With formal DoD approval in 1974, funded development contractor effort began towards a satellite launch in 1978. The ten years of development can be viewed, in retrospect, as occurring in five overlapping phases:

  1. Concept Feasibility: 1963-1964
  2. System Preliminary Formulation and Identification of Technology Requirements: 1964-1968
  3. Technology Development and Demonstration: 1966-1970
  4. System Definition: 1970-1974
  5. Mission and Operations Analysis, and Advocacy (towards formal DoD approval): 1968-1973

This ION session is intended to illuminate, from a historical point of view, as outlined above, how we came to the formal DoD approved GPS Program.

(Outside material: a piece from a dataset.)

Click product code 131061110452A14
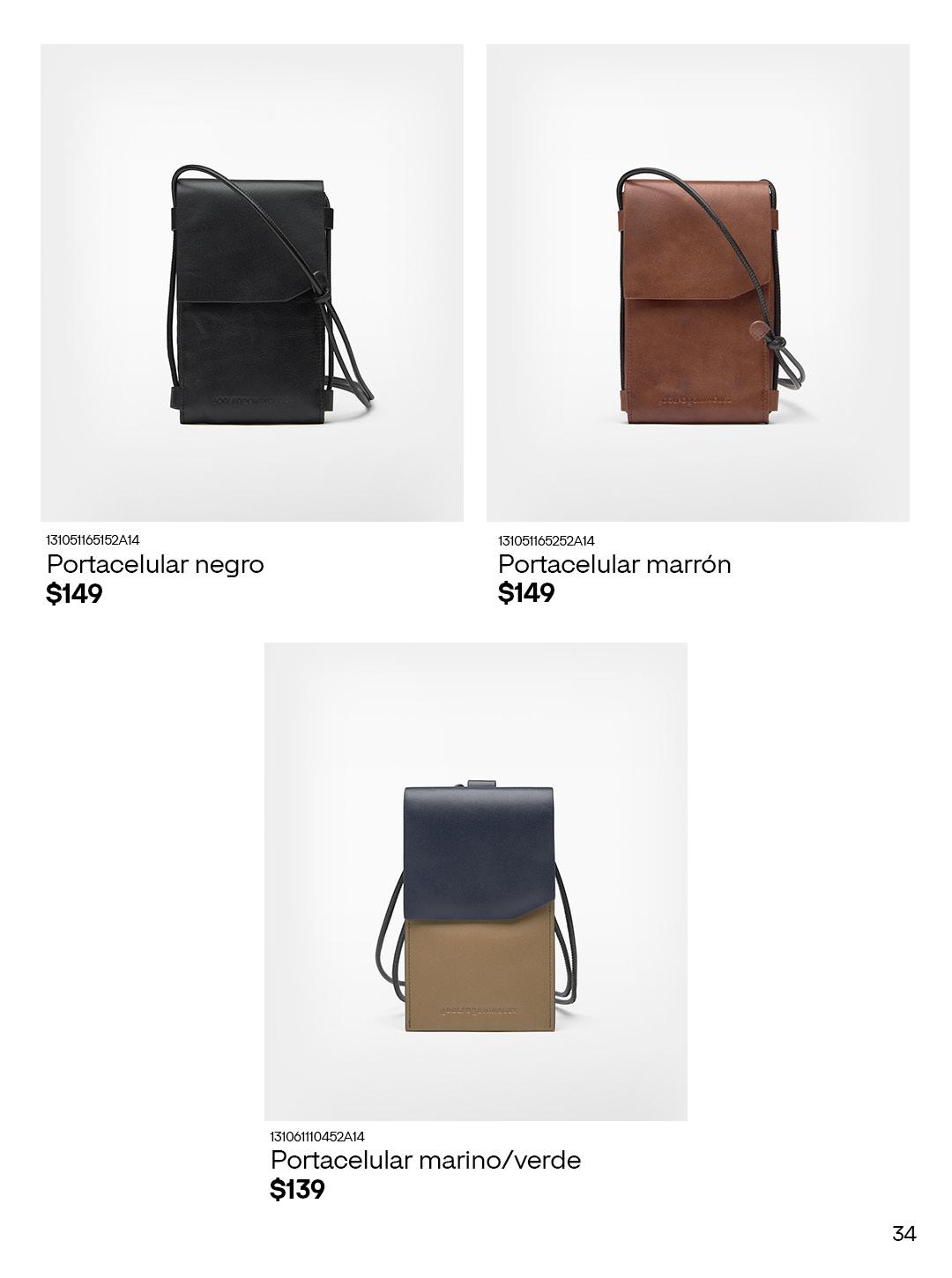pos(317,1136)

We will discuss the following subjects in reference to the above:

  1. How the basic concept came to the author and how its fundamental feasibility was demonstrated.
  2. The results of the System Formulation and Technology Requirements activity.
  3. Some of the principal Development and Demonstration projects.
  4. The nature of the System Definition functions.
  5. The myriad of hoops through which we had to jump in order to get to final approval and contracting for the Program.

Featured will be naming of the principal contributors, the various agencies involved, and their roles. Some anecdotes will be offered which illuminate personalities and attitudes of the agencies.

Capsule Biography of Dr. Phil Diamond 
Dr. Diamond was born in 1930 and was raised in The Bronx, New York City. He graduated with a B.S.M.E. degree in 1951 from New York University. He took a position at Bell Aircraft Corporation in Buffalo, N.Y. in the Rocket Division and became the Director of the Hydraulics Research Laboratory. While there, he graduated from the University of Buffalo with an M.S.M.E. degree. His thesis was entitled “Flow in Short Tubes” (as in rocket motor injectors). From 1953 to 1958, Dr. Diamond attended Purdue University and was employed as a Research Assistant in the Rocket Laboratory, graduating in 1958 with a Ph.D. degree. His thesis was entitled “The Performance of the 90% Hydrogen Peroxide-JP-5 Rocket Propellant Combination”. After three years at Convair in Ft. Worth, Texas, he joined The Aerospace Corporation in Los Angeles. He rose to become the General Manager, Development Planning Division and retired in 1992. From 1992 to 1998, Dr. Diamond was employed as a consultant to various aerospace companies. During his employment at The Aerospace Corporation, he also contributed as a member of several National Committees, including the NASA Space Science and Technology Advisory Committee, the Air Force Scientific Advisory Board, The Army Scientific Advisory Board, and the National Academy of Sciences Naval Studies Board. Phil was married in 1953; he has four children and ten grandchildren. He and his wife, Enid, a retired Professor of Mathematics, live in Palos Verdes Estates, California. His main hobby (other than his grandchildren) has been designing, building, and flying radio controlled model aircraft.